--- Your task ---
Do the statements below agree with the passage on the Maldive coconut? For each one, answer yes or no and quote the deciding words of the passage. 1. The Sultans of the Maldives sold the merchandise to the Indian Rajahs at a very high price. 2. According to Dr. Orta, the natives of the islands liked to drink the sweet juice of the coconuts with meat and bread. 3. The shell was commonly made into goblets.

--- Document passage ---
● ● ●

The Sultans of the Maldives did everything possible to keep this superstition alive and sold his merchandise to the Indian Rajahs at a fabulously high price- almost the weight of gold. But as the centuries passed the miraculous lucky charm was gradually forgotten. At that time, the natives of the Maldive Islands and Indian Rajahs were only peoples ignorant of this strange fruit from the sea. The western botanists were also mysteriously ignorant of it, as a matter fact, it was name as Locoicoa maidivica not as Locoicoa sechellarum.


Lodoicea maldivica

According to Orta these were widely believed to had originally grown in the Maldive Islands at a time when they still formed part of the mainland of India and, when the palms became very old, they must had dropped off and become buried in the earth. When the land was flooded by the ocean, the coconuts remained buried under the water and from time to time during storms it would float to surface, usually joined together in pairs and natives of the Maldives would collect them.

However, Dr. Orta provided some important information on the use of the Maldive coconut in the Maldive Islands. According to him, the natives of the these islands liked to drink the sweet juice of these Maldive coconuts with fish and rice, and the flesh was believed to provide a good cure against poison and “malignant fever”, as well as cure for a wide variety of illness, including colic, paralysis. The shell was commonly made into goblets engrave gold, silver and precious stones.

● ● ●

--- Records shown ---

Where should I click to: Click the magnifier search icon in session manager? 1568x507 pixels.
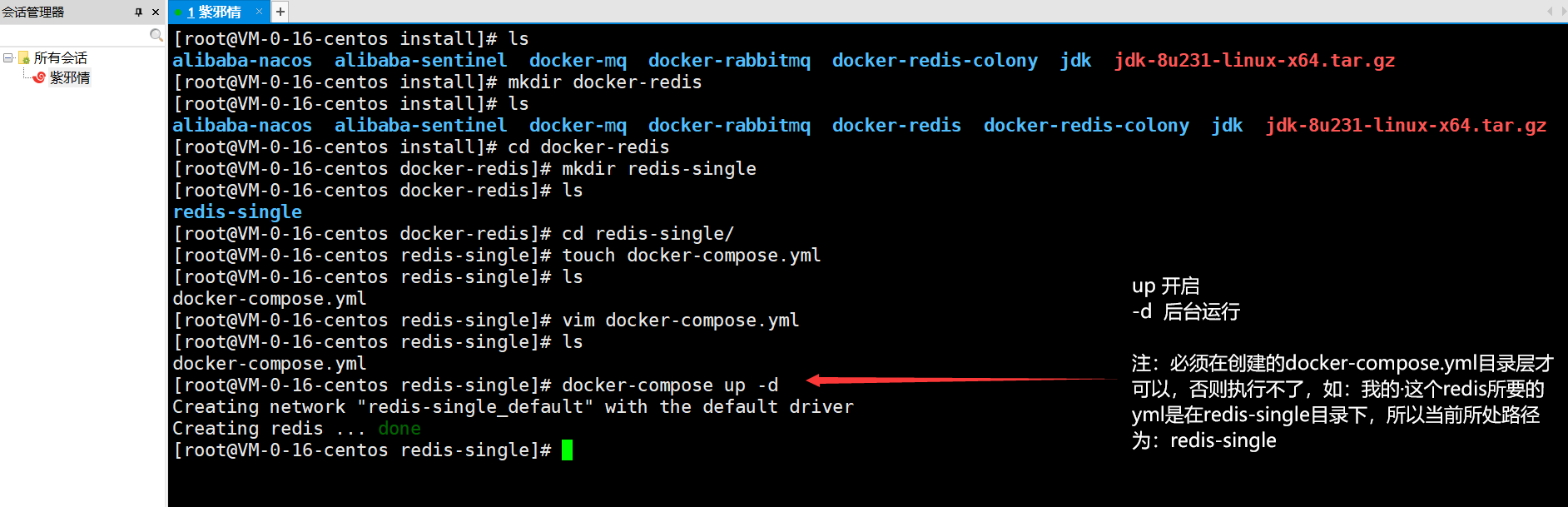point(156,35)
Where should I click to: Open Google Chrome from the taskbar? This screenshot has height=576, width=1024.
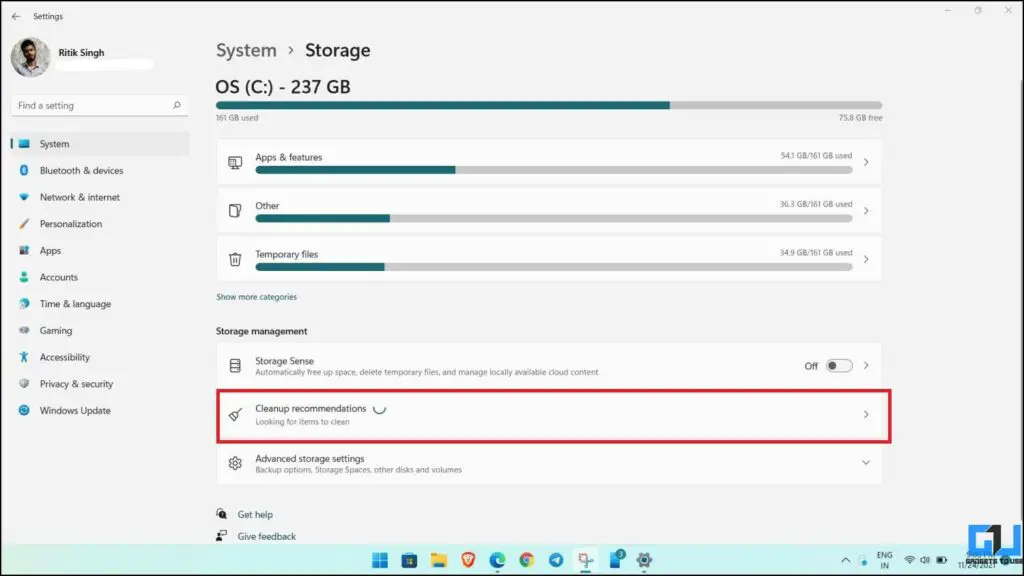[x=527, y=560]
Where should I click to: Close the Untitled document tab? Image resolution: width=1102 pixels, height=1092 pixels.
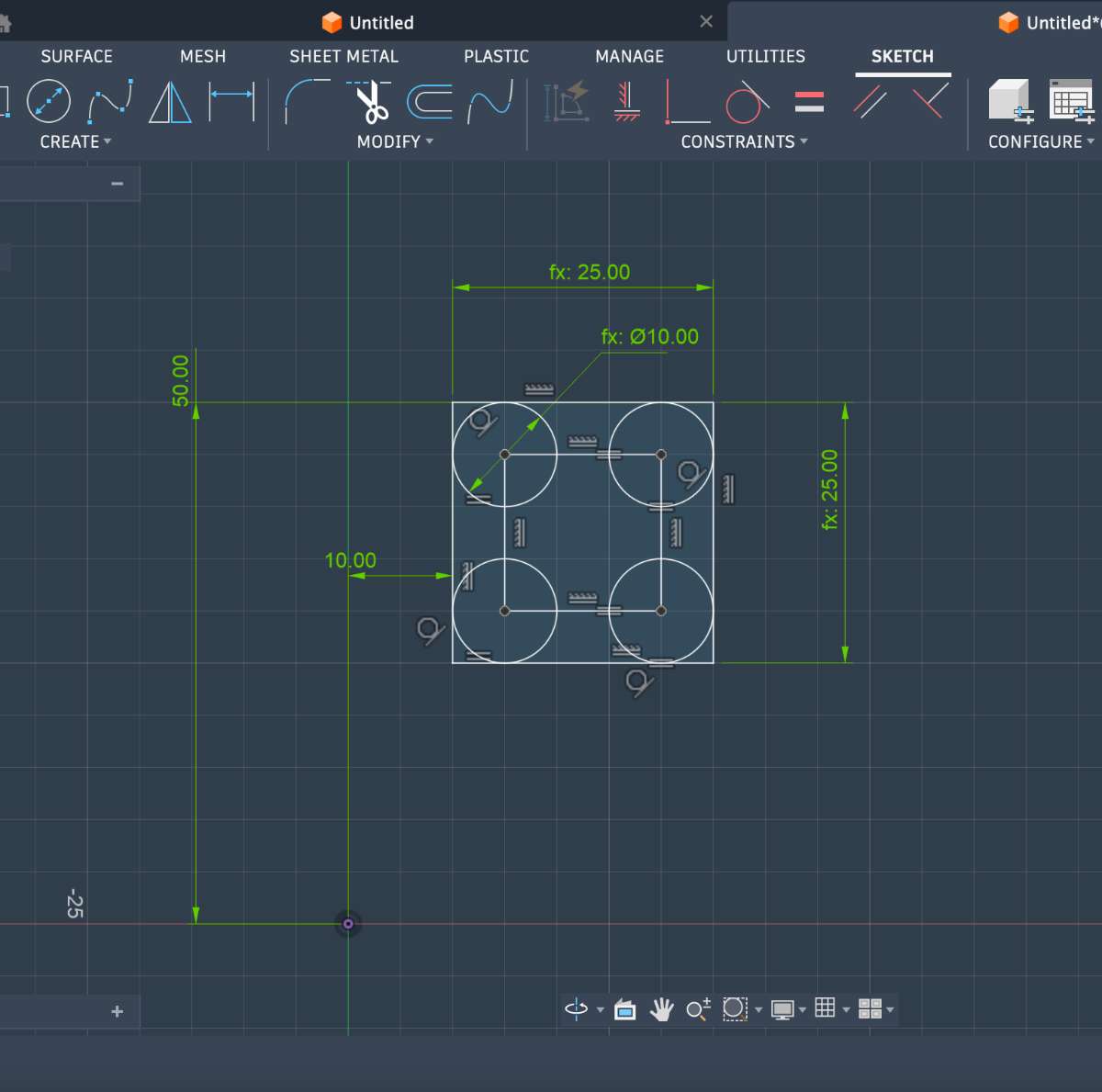705,22
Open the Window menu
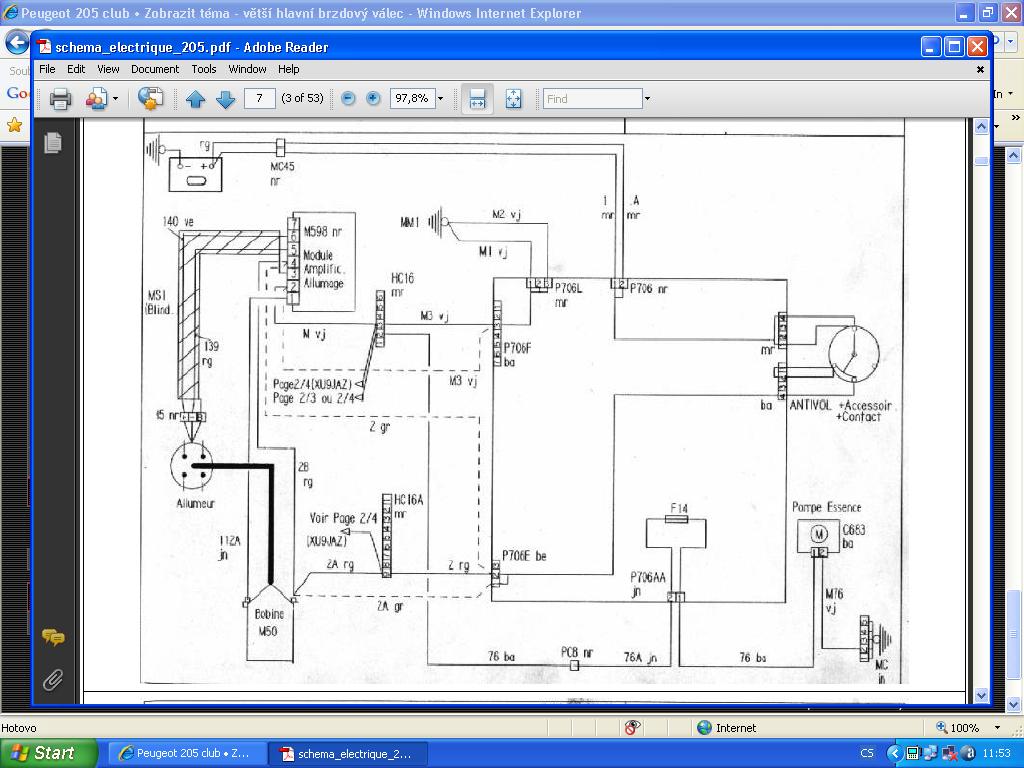 point(247,69)
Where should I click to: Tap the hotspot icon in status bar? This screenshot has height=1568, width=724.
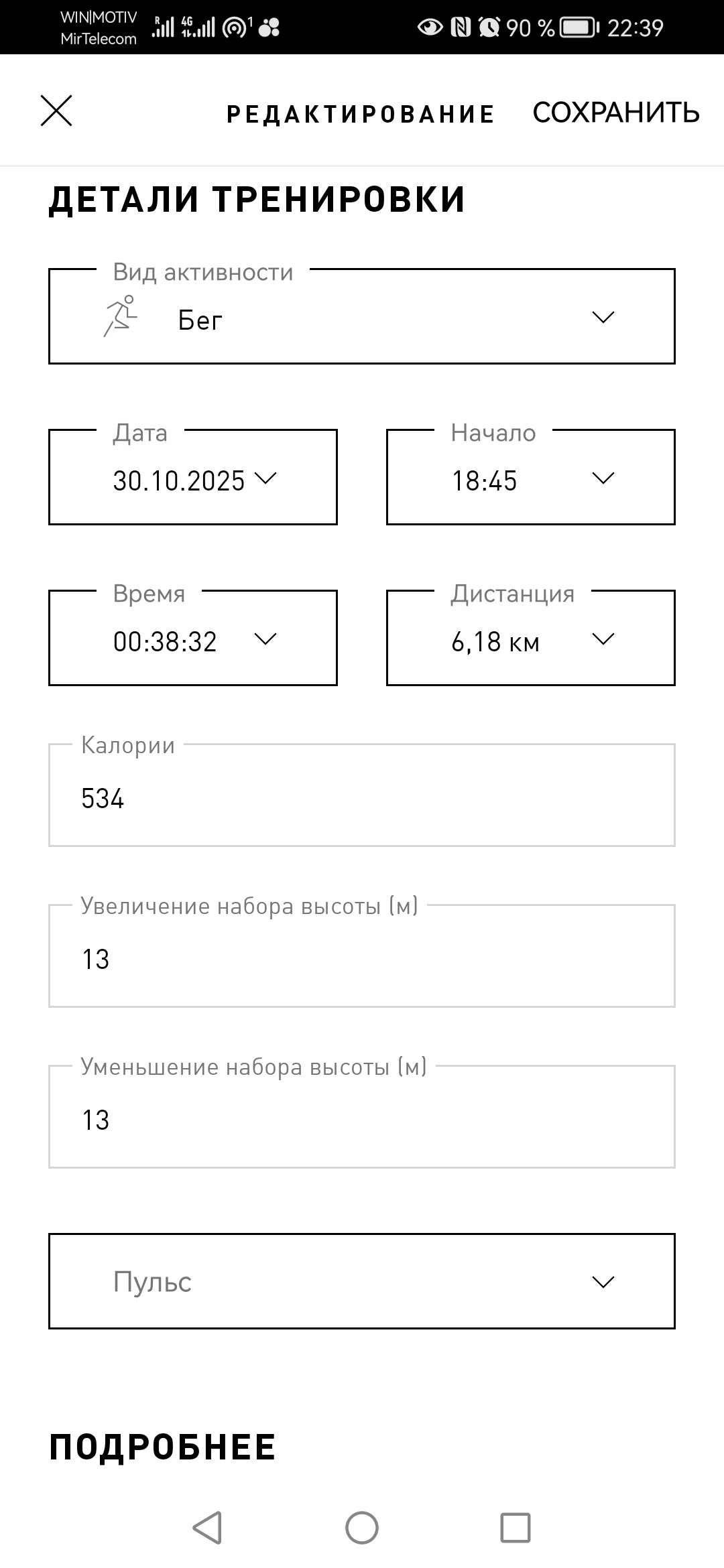point(235,27)

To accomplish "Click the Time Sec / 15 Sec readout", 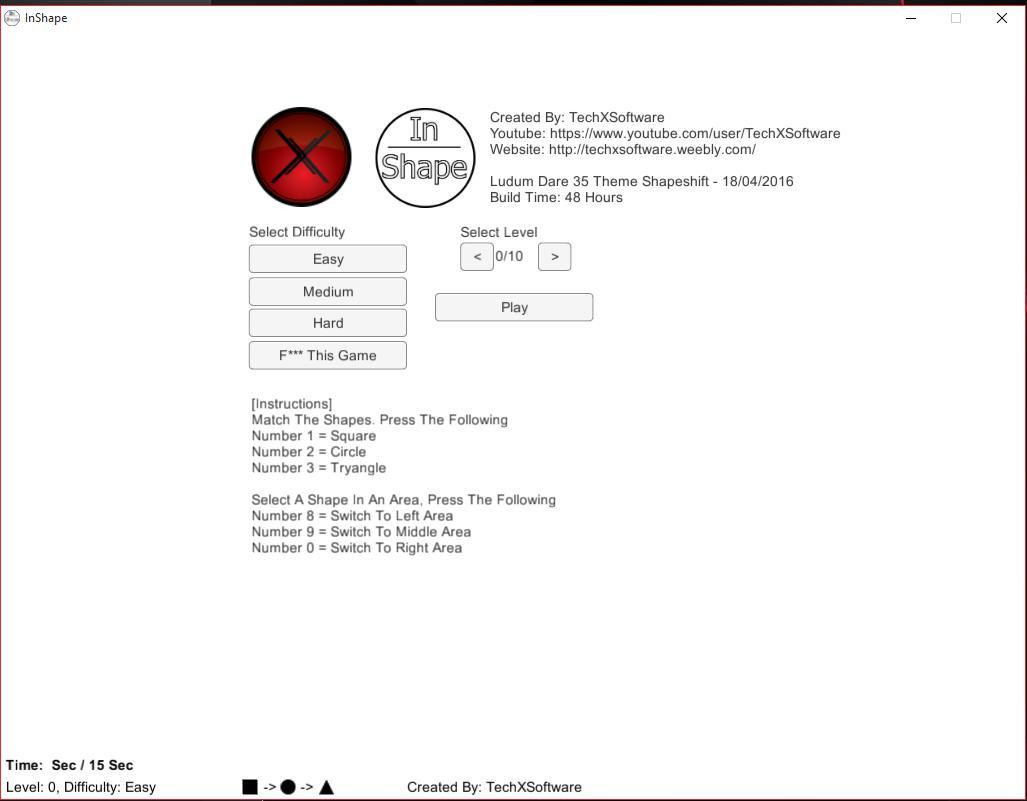I will (70, 765).
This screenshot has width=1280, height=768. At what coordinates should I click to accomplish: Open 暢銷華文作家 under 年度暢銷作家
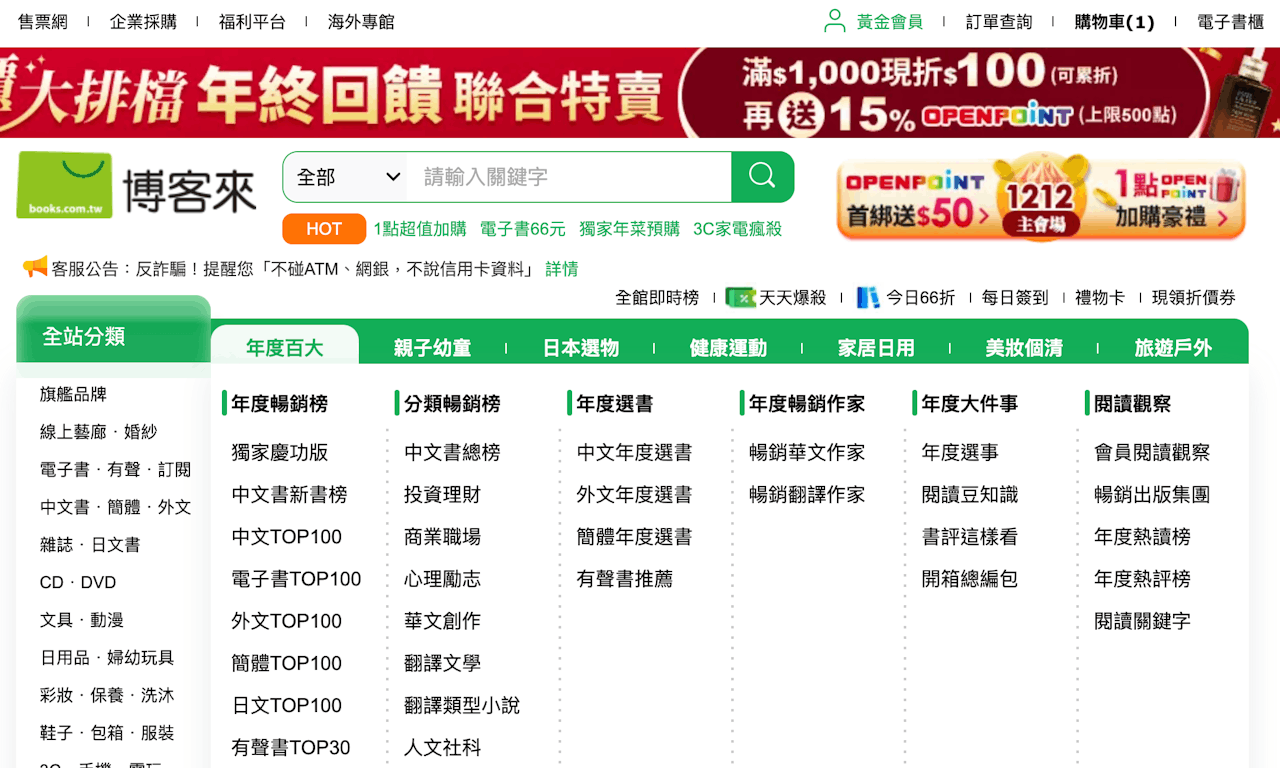point(805,452)
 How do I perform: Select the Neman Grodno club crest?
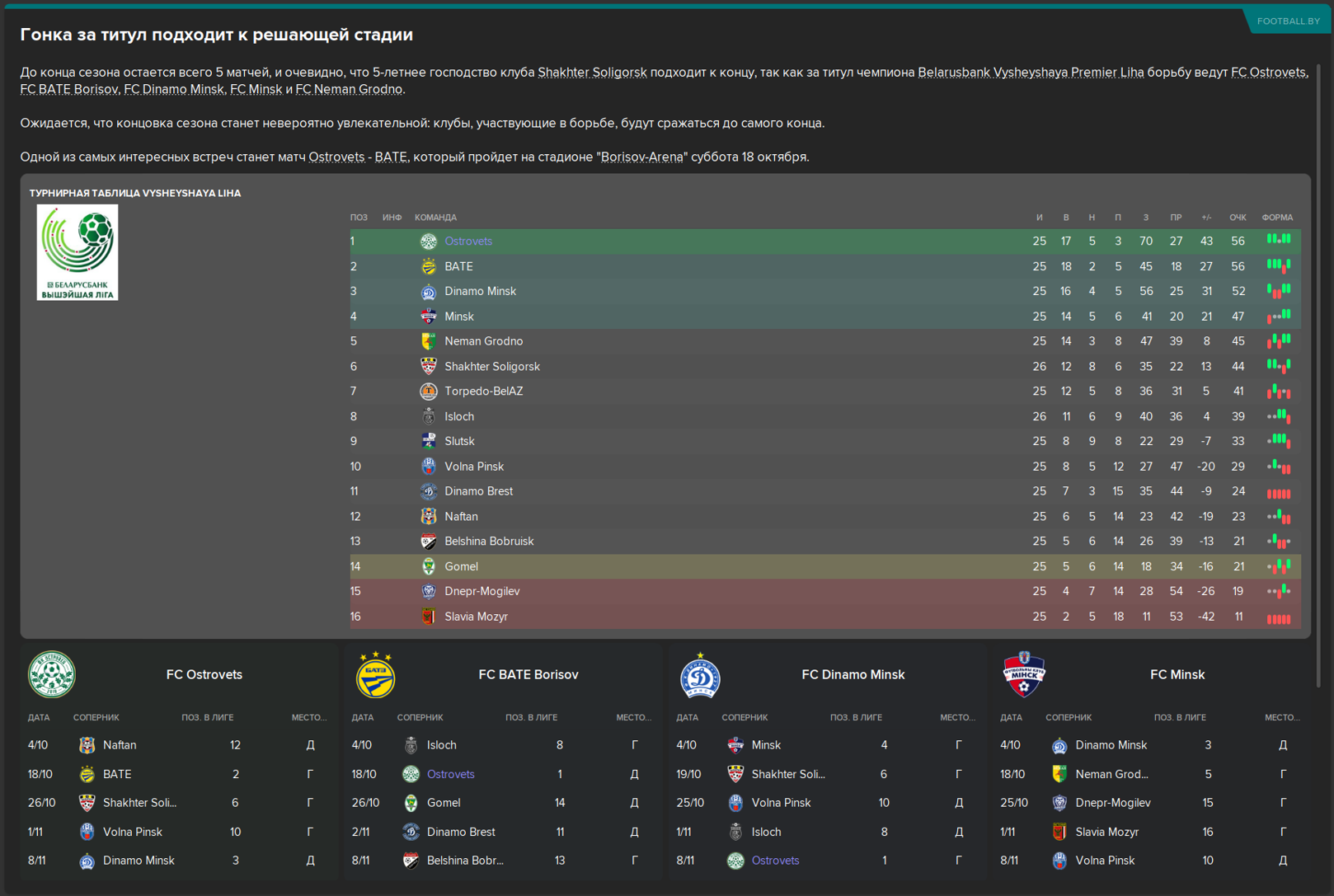429,341
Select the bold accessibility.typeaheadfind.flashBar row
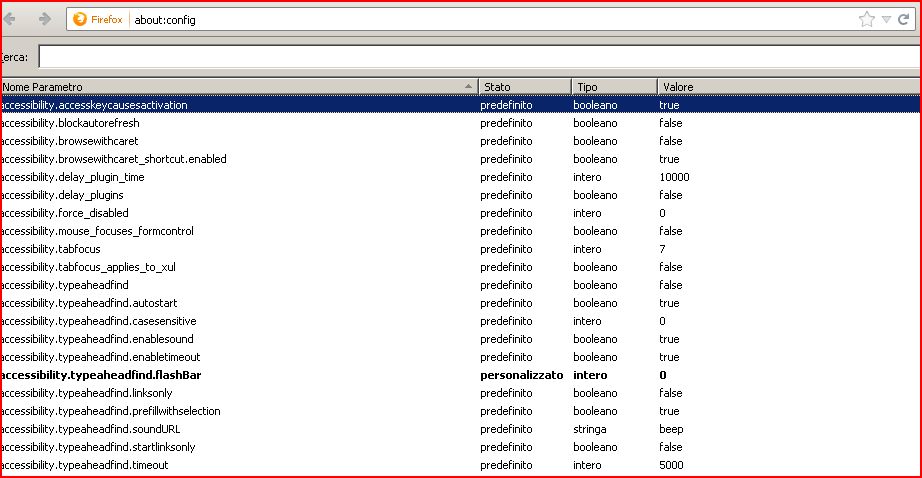Image resolution: width=922 pixels, height=478 pixels. (x=461, y=375)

● ● ●

--- Exercise response ---
1. Yes: "sold his merchandise to the Indian Rajahs at a fabulously high price"
2. No: "liked to drink the sweet juice of these Maldive coconuts with fish and rice"
3. Yes: "The shell was commonly made into goblets"